Les protocoles concernant la mise en charge prothétique ont récemment fait l'objet d'un intérêt considérable. Les questions concernant les mises en charge immédiate, différée, progressive et fonctionnelle modifiée dominent le débat. Il est impératif qu'attention, sagesse et prudence soient mobilisées dans ce domaine. Il est urgent d'établir des définitions universellement acceptées sur les différents types de mises en charge et sur leurs critères d'application. Ce domaine est empreint de difficultés et essentiellement fondé sur de la pseudo-science.

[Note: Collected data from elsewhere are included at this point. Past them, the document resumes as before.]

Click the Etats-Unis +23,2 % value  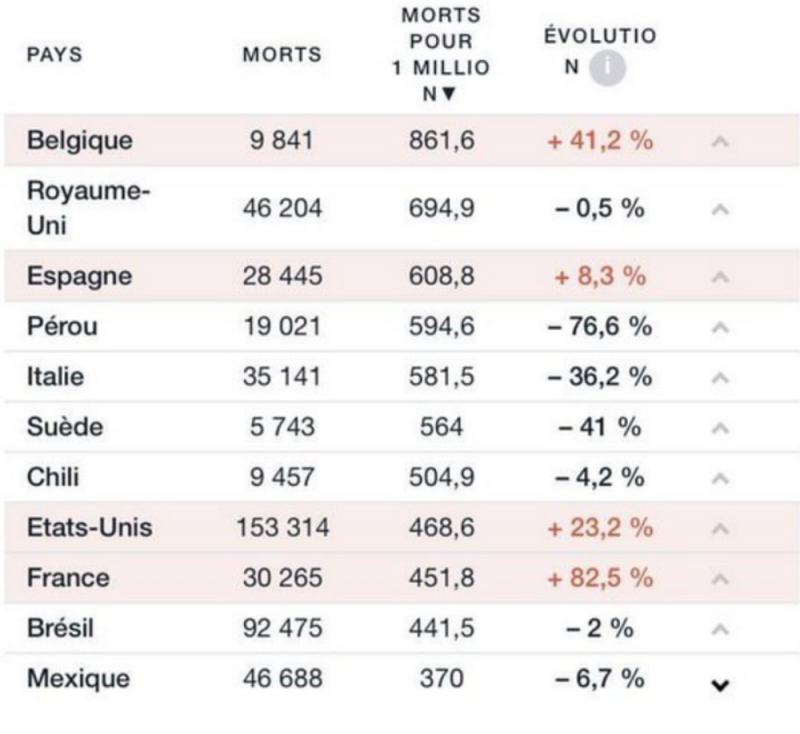[599, 528]
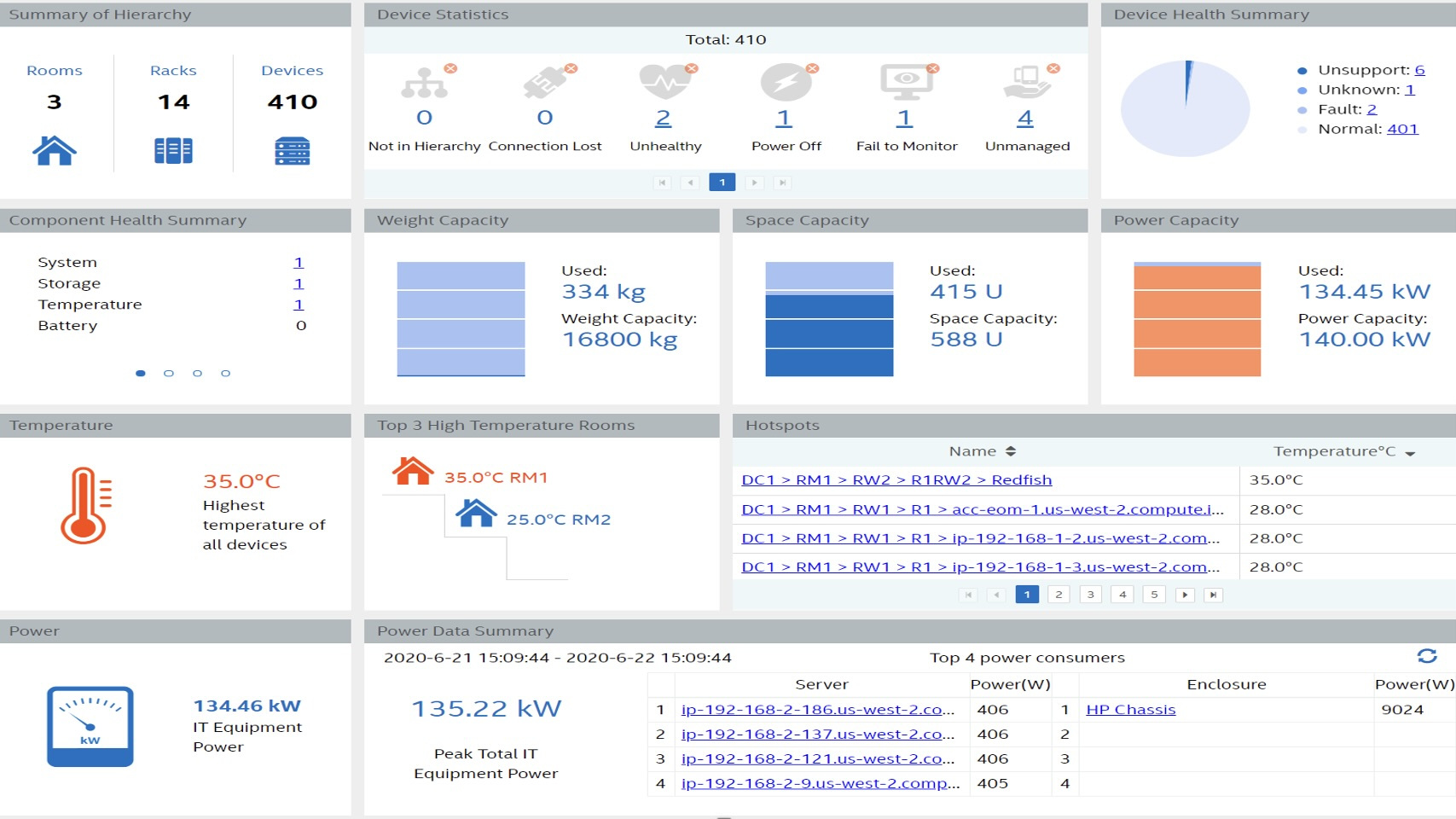The width and height of the screenshot is (1456, 819).
Task: Click the Power Off lightning icon
Action: coord(786,83)
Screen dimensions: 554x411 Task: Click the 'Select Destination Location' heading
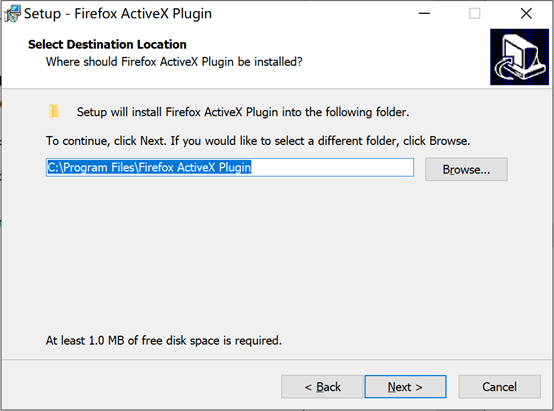[x=107, y=45]
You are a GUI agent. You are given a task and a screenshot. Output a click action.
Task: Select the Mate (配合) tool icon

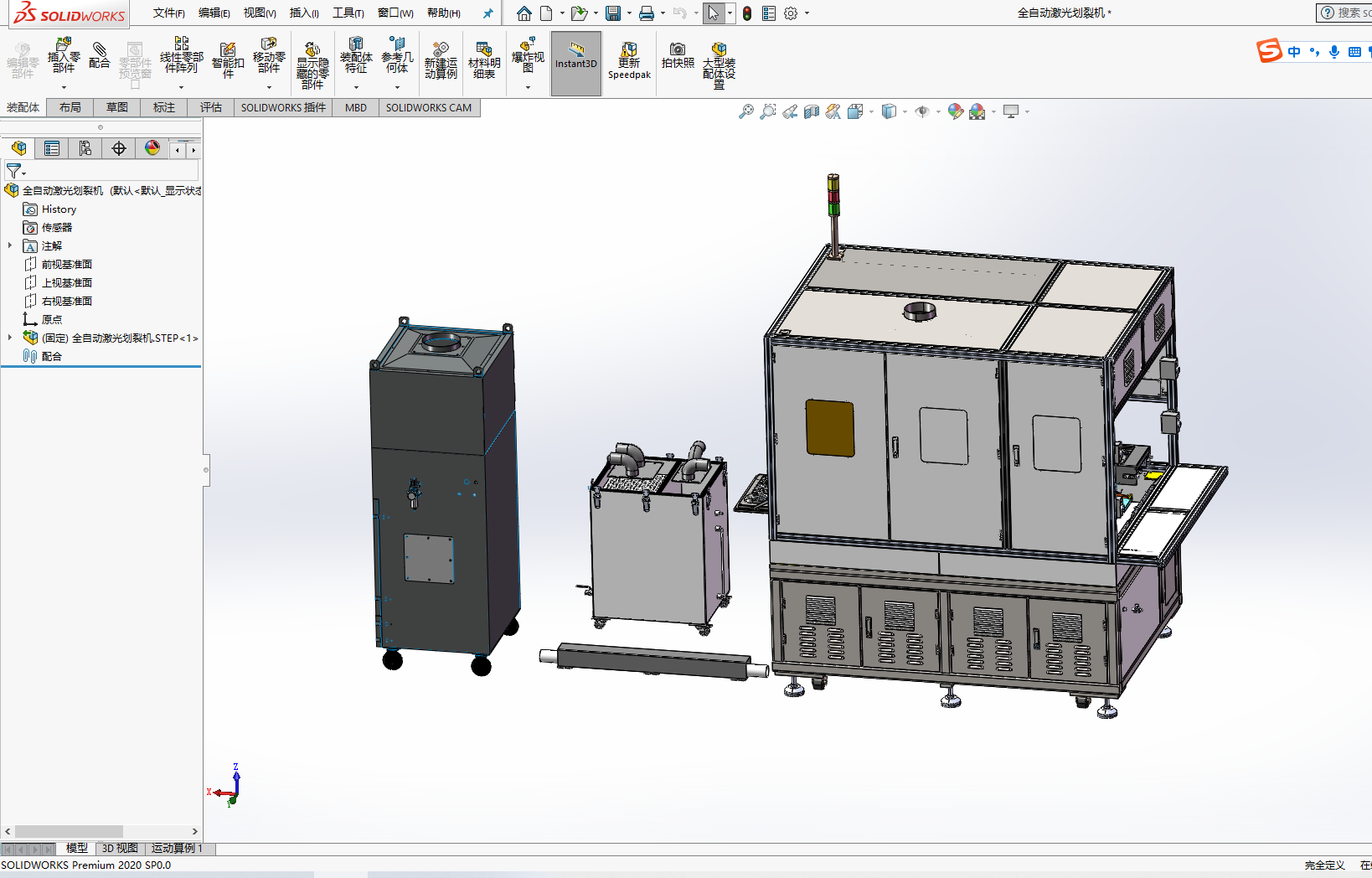coord(99,55)
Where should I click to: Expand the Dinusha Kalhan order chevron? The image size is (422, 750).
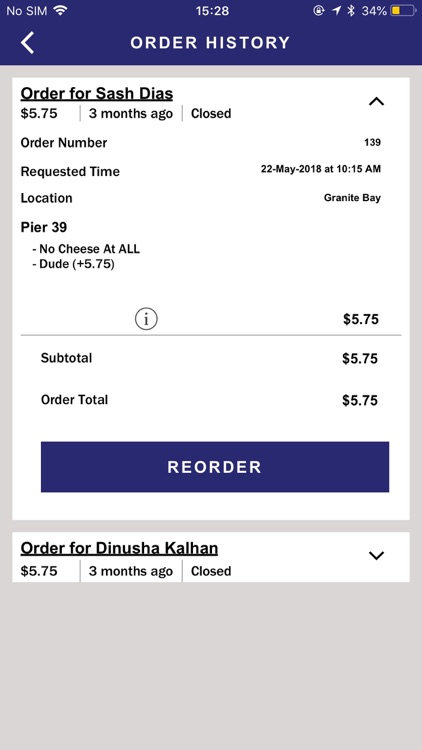click(x=377, y=555)
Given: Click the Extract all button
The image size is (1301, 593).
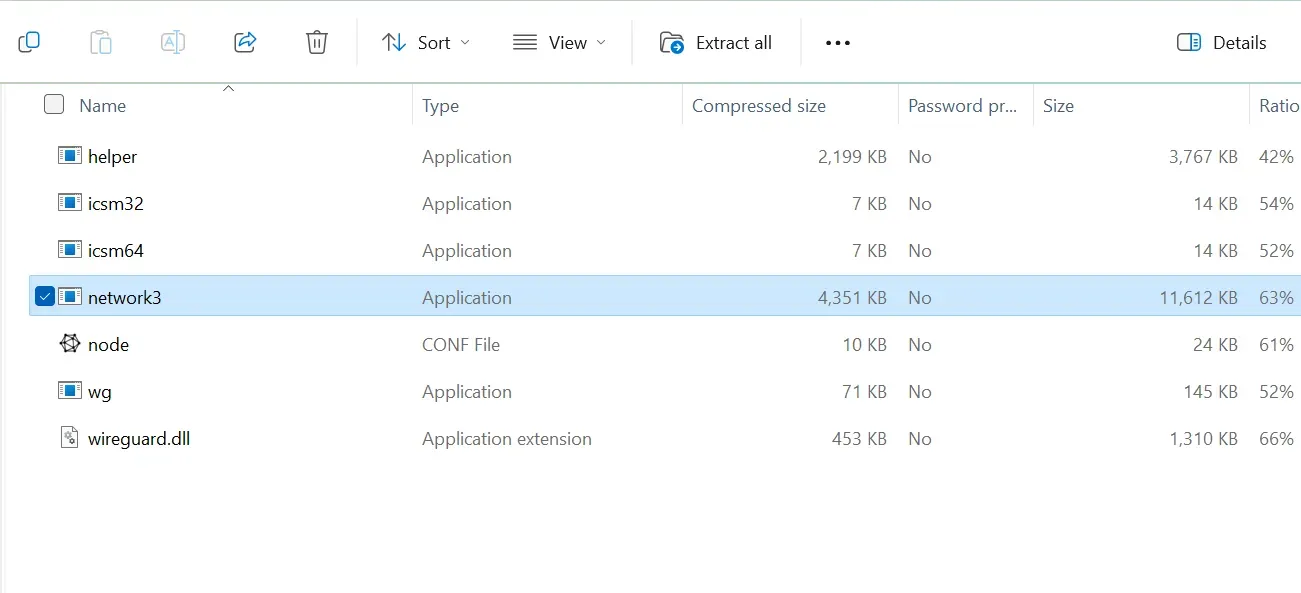Looking at the screenshot, I should 716,42.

Il ne fait aucun doute que dans certaines situations bien maîtrisées pour des cas choisis avec précaution, la mise en charge immédiate des implants peut donner des résultats prévisibles et couronnés de succès. Un nombre croissant de preuves s'accumule progressivement pour étayer cet état de fait.

Cependant, l'évaluation de questions telles que « Où en sommes-nous ? » et : « D'où sommes-nous partis ? » pourrait nous amener à réfléchir de façon plus mesurée. L'avènement de l'ostéointégration a historiquement sorti la dentisterie implantaire de l'âge de l'ignorance et a annoncé une ère thérapeutique nouvelle fondée sur des bases scientifiques. La dentisterie implantaire a été imprévisible, avec pour résultat de graves complications chez de nombreux patients malheureux. Le point sur l'état actuel de ce domaine s'est essentiellement orienté vers la chirurgie en un temps, la mise en charge immédiate et les prothèses scellées définitivement. L'ostéointégration a introduit des concepts de protocoles chirurgicaux prévisibles, avec une mise en charge après ostéointégration et des prothèses démontables. Il semblerait que la boucle soit maintenant bouclée. Il est opportun de nous poser la question suivante : est-ce que notre enthousiasme n'est pas en train d'assombrir notre meilleur jugement ? Il est certain que nous devons scientifiquement étendre le champ d'investigation et élargir nos horizons. Cependant, cela doit se faire selon une progression logique, justifiée et fondée sur des preuves. Sinon, l'histoire pourrait bien se répéter. Alors que de nombreuses données à court et moyen terme se sont accumulées concernant les taux de succès de plusieurs systèmes implantaires, il apparaît que des données à long terme comparant et opposant les divers avantages et inconvénients entre différents systèmes n'existent pas et qu'il est nécessaire de définir des critères justes et applicables à l'expérience clinique collective. L'élargissement des domaines d'application dépend de progrès continus en termes de composants implantaires, d'élaboration de protocoles chirurgicaux, de techniques ostéopromotrices justifiées et de techniques d'augmentation du site. De nombreuses tentatives thérapeutiques en sont encore largement au stade de l'étude pilote, et des études cliniques prospectives à long terme sont nécessaires pour documenter les résultats de façon satisfaisante et déterminer les domaines les plus prometteurs de la recherche future.

La pratique implantaire contemporaine doit s'appuyer sur des principes fondés sur des preuves, sinon notre avenir risque d'être sérieusement compromis.